Mr. Speaker, I thank my colleague for the question.
One of the purposes of the bill is to make the best interests of the child central to the process. However, many witnesses who have attended divorce proceedings with couples for decades said that the proceedings are adversarial. During divorce proceedings, the children are often ignored. The parents do not mean to do that, but it is a two-party process and the children represent a third party.
It is therefore important for the federal government to have a mechanism and the necessary resources to ensure that children are well represented. In that way, the federal government would be helping the provinces.

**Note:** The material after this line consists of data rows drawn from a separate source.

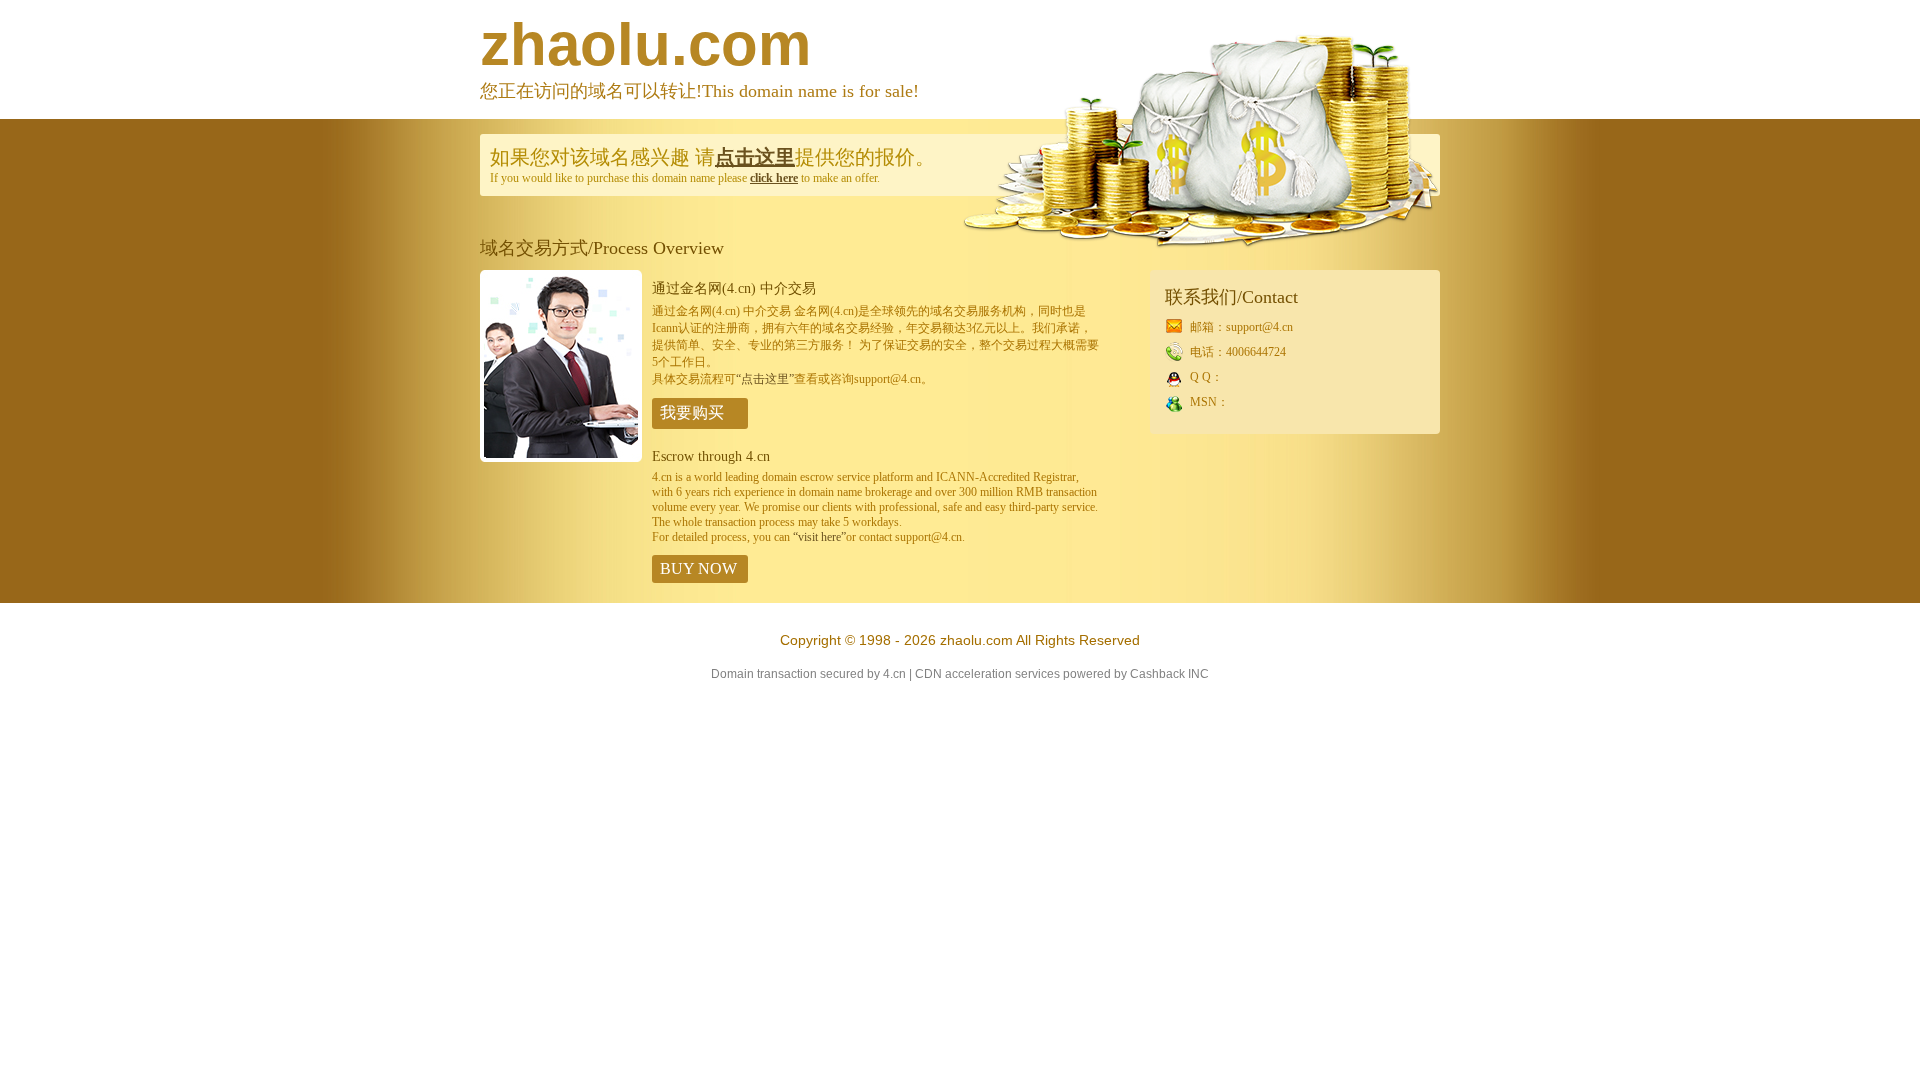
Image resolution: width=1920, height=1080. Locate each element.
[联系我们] (561, 458)
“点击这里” (765, 379)
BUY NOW (698, 568)
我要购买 (692, 412)
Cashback (1157, 674)
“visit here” (819, 537)
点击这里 (755, 157)
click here (774, 178)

Children often hear their parents talking about the divorce proceedings. There needs to be a third party who understands the legal system participating in the discussions. Their only mandate would be to ensure that the child's interests are represented throughout the process. The designated person would know when to intervene to express the will and interests of the child. The child's point of view would be represented at all times.
Some lawyers came to testify to tell us that, unfortunately, some judges are not well-suited to adequately speak to children. This is an intimidating experience for the children. Everything has to unfold in a climate of trust.
Children are often stuck in the middle between two parents and they do not want to say anything to upset either parent. Children should be able to confide, in a neutral way, in a professional who can then attest to their needs when a divorce happens. Children's best interests can then truly be the number one concern. Many witnesses gave us very concrete examples demonstrating why that is the best way forward.